ISAITB / shacl-validator

Web and command-line application for the validation of RDF data.
https://joinup.ec.europa.eu/collection/interoperability-test-bed-repository/solution/rdf-validator
European Union Public License 1.2
13 stars 1 forks source link

Doing validation with query fails for properties with a sh:class restriction #1

Closed Roensby closed 2 years ago

Roensby commented 2 years ago

I haven't fully wrapped my head around the SHACL validator yet, so this may just be a simple misunderstanding of what it can do.

Let's say that I load a triplestore with the schema.org models.

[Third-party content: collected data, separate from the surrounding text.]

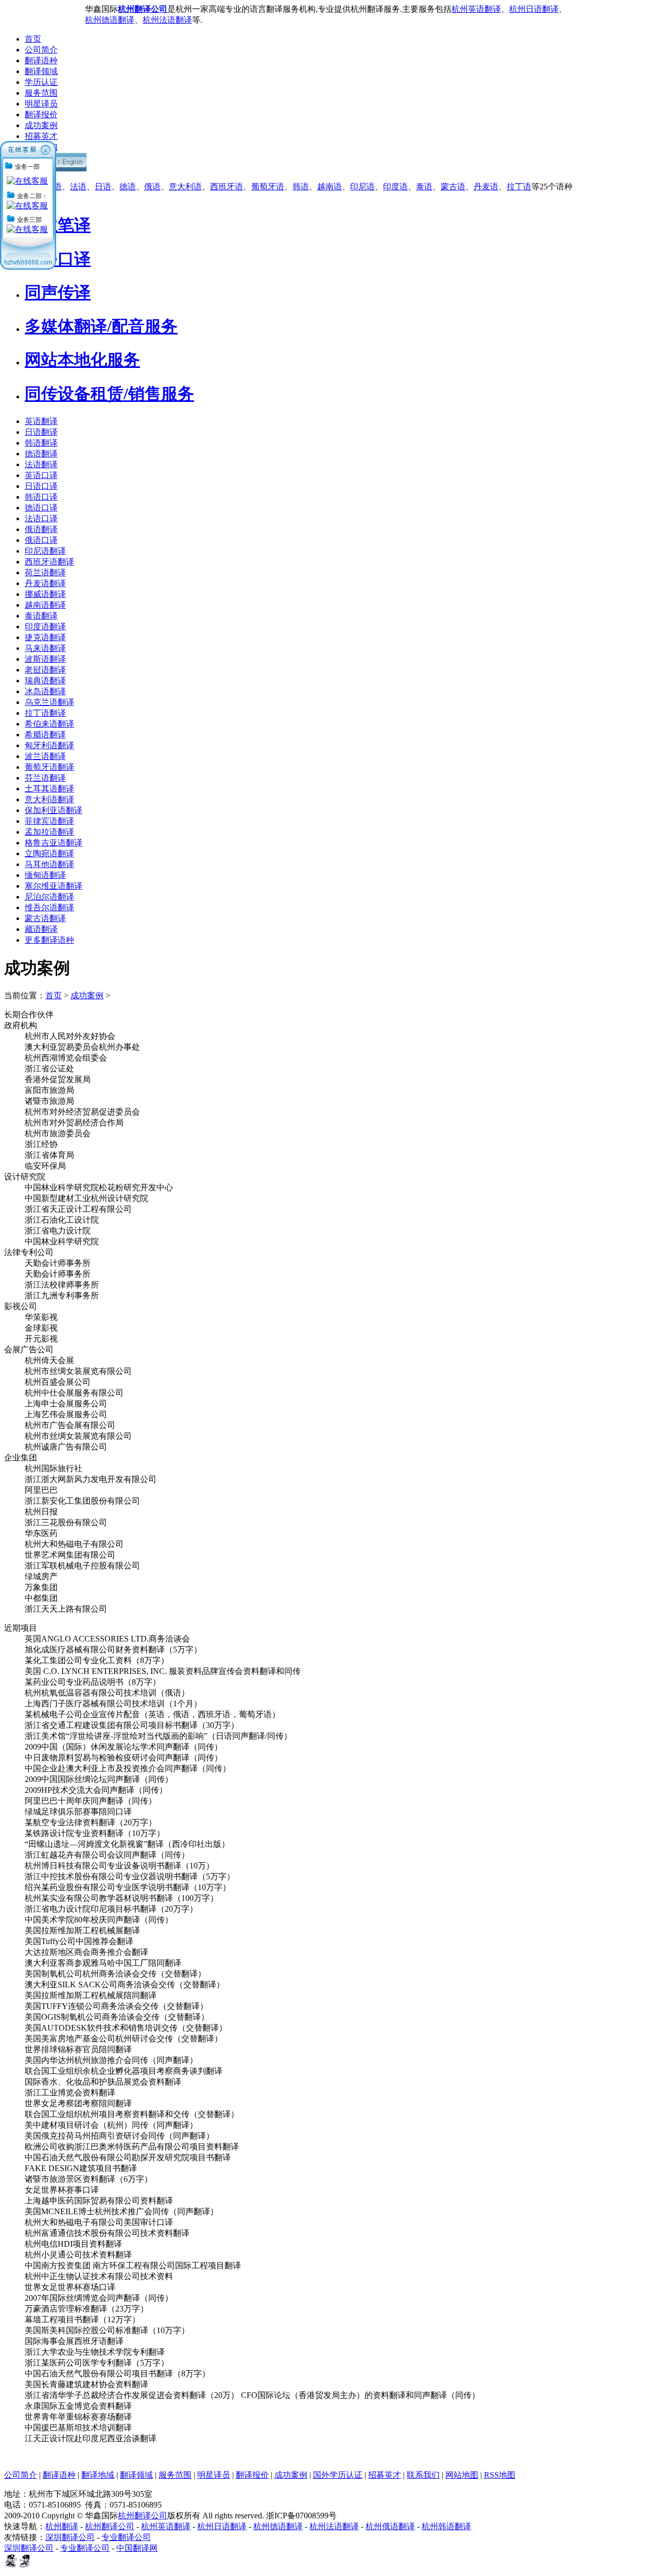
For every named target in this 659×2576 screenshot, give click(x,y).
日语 (103, 186)
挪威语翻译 (45, 594)
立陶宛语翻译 (49, 853)
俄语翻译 (41, 529)
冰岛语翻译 (45, 691)
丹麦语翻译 (45, 583)
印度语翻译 (45, 626)
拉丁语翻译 (45, 713)
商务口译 (58, 259)
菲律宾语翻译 (49, 821)
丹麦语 (486, 186)
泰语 (424, 186)
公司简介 (41, 49)
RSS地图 (499, 2475)
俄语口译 (41, 540)
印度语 (395, 186)
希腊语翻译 (45, 734)
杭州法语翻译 (167, 19)
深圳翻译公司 (70, 2537)
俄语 (152, 186)
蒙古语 (453, 186)
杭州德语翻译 (109, 19)
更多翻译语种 (49, 940)
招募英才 (41, 136)
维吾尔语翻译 (49, 907)
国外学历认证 (337, 2475)
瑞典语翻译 (45, 680)
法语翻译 (41, 464)
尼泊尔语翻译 (49, 896)
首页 (33, 38)
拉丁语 (519, 186)
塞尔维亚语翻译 (53, 885)
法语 (78, 186)
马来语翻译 (45, 648)
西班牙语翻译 (49, 561)
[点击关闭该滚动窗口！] (46, 146)
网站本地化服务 (82, 359)
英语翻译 (41, 421)
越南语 (329, 186)
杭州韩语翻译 (446, 2526)
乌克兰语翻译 (49, 702)
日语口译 (41, 486)
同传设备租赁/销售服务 (109, 393)
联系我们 (423, 2475)
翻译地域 (97, 2475)
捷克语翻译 (45, 637)
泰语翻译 (41, 615)
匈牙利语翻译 (49, 745)
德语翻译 (41, 453)
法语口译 (41, 518)
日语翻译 (41, 432)
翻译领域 (41, 71)
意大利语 (185, 186)
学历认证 (41, 82)
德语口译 (41, 507)
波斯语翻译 (45, 659)
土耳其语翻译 (49, 788)
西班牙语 (226, 186)
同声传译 (58, 292)
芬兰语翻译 (45, 777)
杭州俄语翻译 (390, 2526)
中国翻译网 (137, 2548)
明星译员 (41, 103)
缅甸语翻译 (45, 875)
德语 (127, 186)
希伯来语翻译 (49, 723)
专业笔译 (58, 225)
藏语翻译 (41, 929)
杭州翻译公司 (142, 2515)
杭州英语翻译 (476, 9)
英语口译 (41, 475)
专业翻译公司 (126, 2537)
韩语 (300, 186)
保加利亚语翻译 (53, 810)
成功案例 (41, 125)
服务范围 (41, 93)
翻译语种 (41, 60)
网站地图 (461, 2475)
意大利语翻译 (49, 799)
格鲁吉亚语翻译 (53, 842)
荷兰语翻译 (45, 572)
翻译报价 (41, 114)
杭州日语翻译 (534, 9)
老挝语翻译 (45, 669)
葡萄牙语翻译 (49, 767)
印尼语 (362, 186)
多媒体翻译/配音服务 (101, 326)
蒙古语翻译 (45, 918)
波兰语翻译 (45, 756)
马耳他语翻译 (49, 864)
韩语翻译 (41, 442)
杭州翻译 (61, 2526)
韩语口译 (41, 496)
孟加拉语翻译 (49, 831)
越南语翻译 (45, 605)
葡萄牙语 (267, 186)
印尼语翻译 (45, 550)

I then create a schema:Person, say

<http://example.org/bob> schema:name "Bob"
<http://example.org/bob> rdf:type schema:Person

Then I create a simple SHACL shape for schema:Event that restricts the schema:organizer to a schema:Person:

schema:Event
  a rdfs:Class ;
  a sh:NodeShape ;
  rdfs:label "Event" ;
  sh:property [
    sh:path schema:organizer ;
    sh:class schema:Person ;
  ] ;
.

I have hooked up the SHACL validator to the triplestore and I now use the SHACL query validation tool with a CONSTRUCT query to validate a schema:Event, referencing Bob as organizer:

CONSTRUCT { 
    <http://example.org/my-event> rdf:type <https://schema.org/Event> . 
    <http://example.org/my-event> schema:organizer ?newValueForOrganizer . 
} WHERE {
    VALUES ( ?newValueForOrganizer ) { ( <http://example.org/bob> ) } .
}

I would expect this to pass validation, since the triplestore has Bob stored as a schema:Person. However, it fails:

 Value must be an instance of schema:Person
Location:[Focus node] - [http://example.org/my-event] - [Result path] - [https://schema.org/organizer]
Test:[Value] - [http://example.org/bob]

Am I expecting too much in terms of the SHACL validator resolving <http://example.org/bob> and discovering its rdf:type via the connection to the triplestore?

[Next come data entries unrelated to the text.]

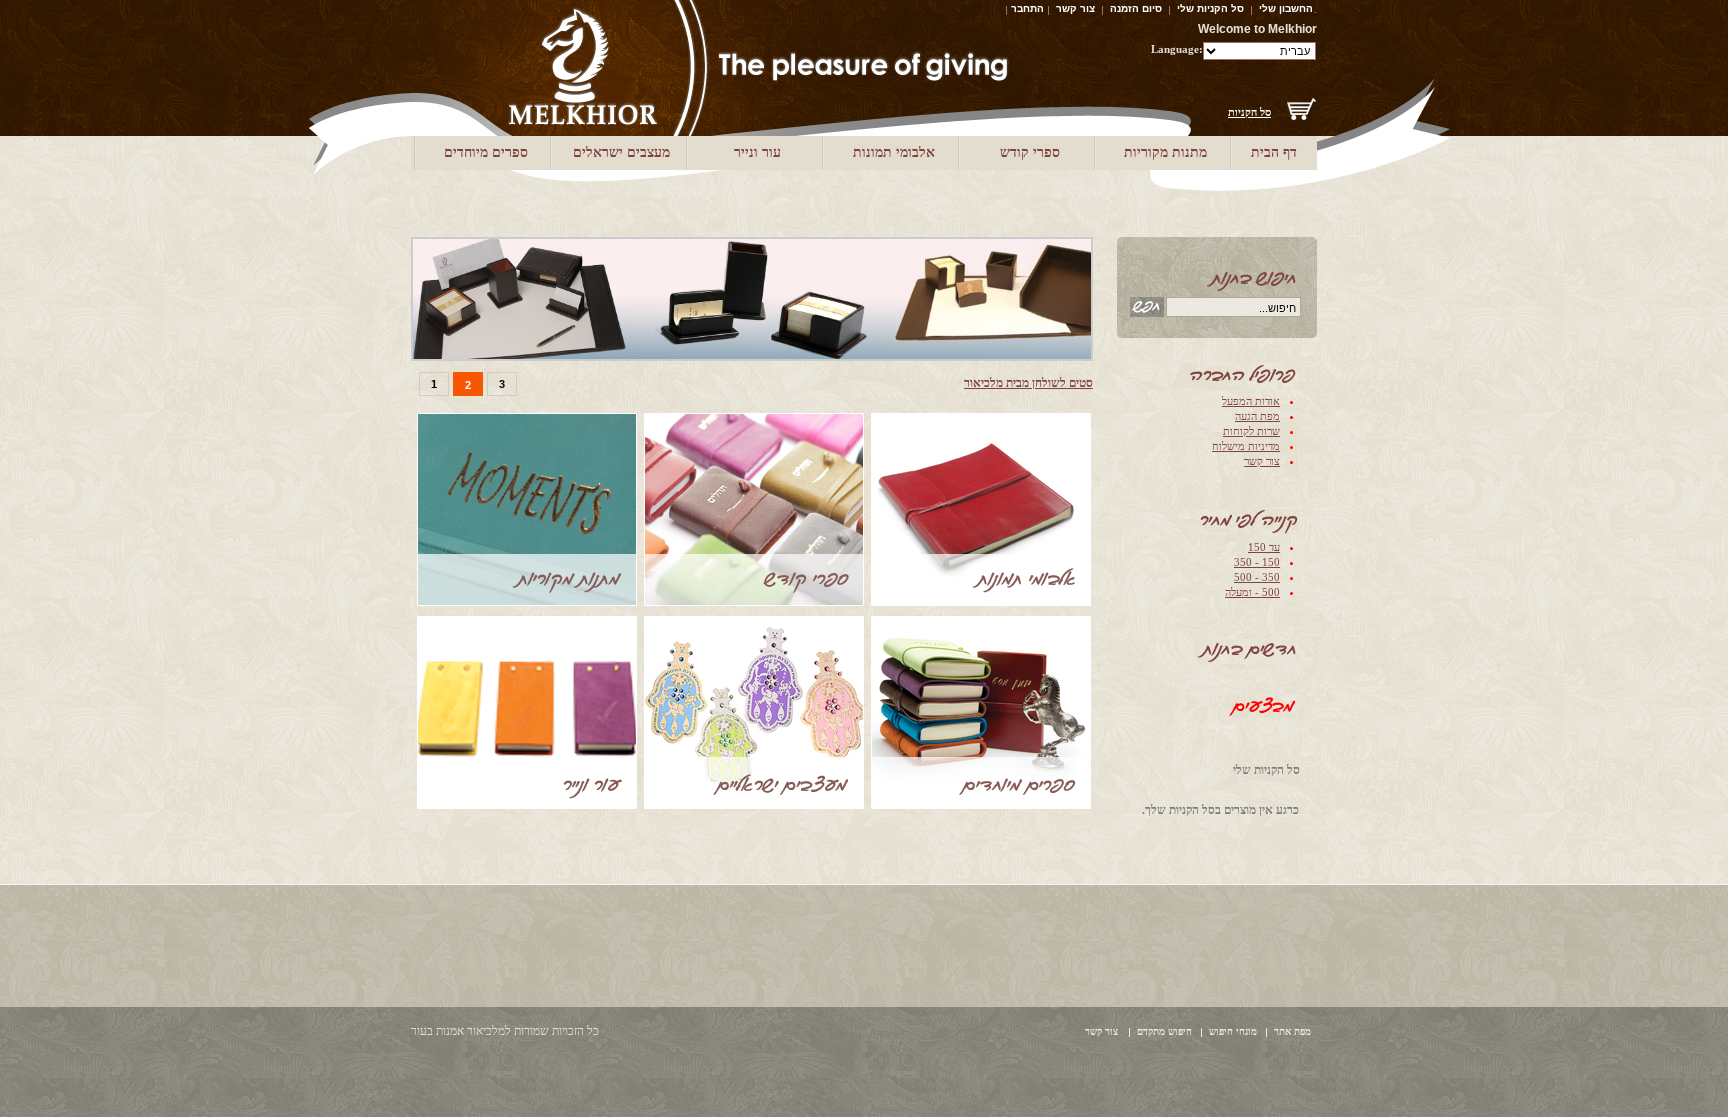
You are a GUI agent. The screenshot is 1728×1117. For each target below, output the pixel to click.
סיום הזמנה (1136, 8)
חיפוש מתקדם (1164, 1031)
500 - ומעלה (1252, 592)
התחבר (1027, 8)
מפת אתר (1292, 1031)
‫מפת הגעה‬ (1257, 416)
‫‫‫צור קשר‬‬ (1262, 461)
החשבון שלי (1286, 8)
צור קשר (1075, 8)
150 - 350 (1257, 562)
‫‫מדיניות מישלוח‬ (1246, 446)
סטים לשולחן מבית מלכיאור (1028, 383)
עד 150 (1264, 547)
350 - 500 (1257, 577)
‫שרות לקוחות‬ (1251, 431)
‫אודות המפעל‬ (1251, 401)
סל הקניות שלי (1210, 8)
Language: (1177, 49)
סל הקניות (1249, 112)
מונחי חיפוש (1233, 1031)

In any case, thank you for your work!

Roensby commented 2 years ago

It seems that if I include a reference in the CONSTRUCT query to the type of the value, it validates successfully. I'll close it, since it seems to solve the issue.

Does not validate, because the validator cannot resolve the rdf:type of Bob:

CONSTRUCT { 
    <http://example.org/my-event> rdf:type schema:Event . 
    <http://example.org/my-event> schema:organizer ?organizer . 
} WHERE {
    ?organizer schema:name "Bob" .
}

Does validate, because the validator is given the type of Bob to construct with:

CONSTRUCT { 
    <http://example.org/my-event> rdf:type schema:Event . 
    <http://example.org/my-event> schema:organizer ?organizer . 
        ?organizer rdf:type ?organizerType .
} WHERE {
    ?organizer schema:name "Bob" .
        ?organizer rdf:type ?organizerType
}
costas80 commented 2 years ago

You are right @Roensby in your earlier comment. The fact that you have additional information in your triple store does not mean that this is somehow available to the validator. The validator simply executes a SPARQL CONSTRUCT query to get a graph which should contain all the context information needed to correctly validate against it's shapes. As you correctly point out, in this example the query should also return the type of "Bob", otherwise the validator has no way of knowing about it.

This in fact is more a general point regarding validation with SHACL shapes (and not one specific to the ITB's SHACL validator): you need to always ensure that all context that would be needed, either in the input data or the shapes themselves is either configured in or provided to the validator. Taking foaf as a common example, if you are writing a shape that verifies something is a foaf:Agent and you use it to validate a foaf:Person (a subclass of foaf:Agent), the validator would need to also be configured with the foaf vocabulary to understand that something which is a foaf:Person is also a foaf:Agent (i.e. you would provide the foaf vocabulary via a validator.shaclFile.XYZ config entry either locally or remotely).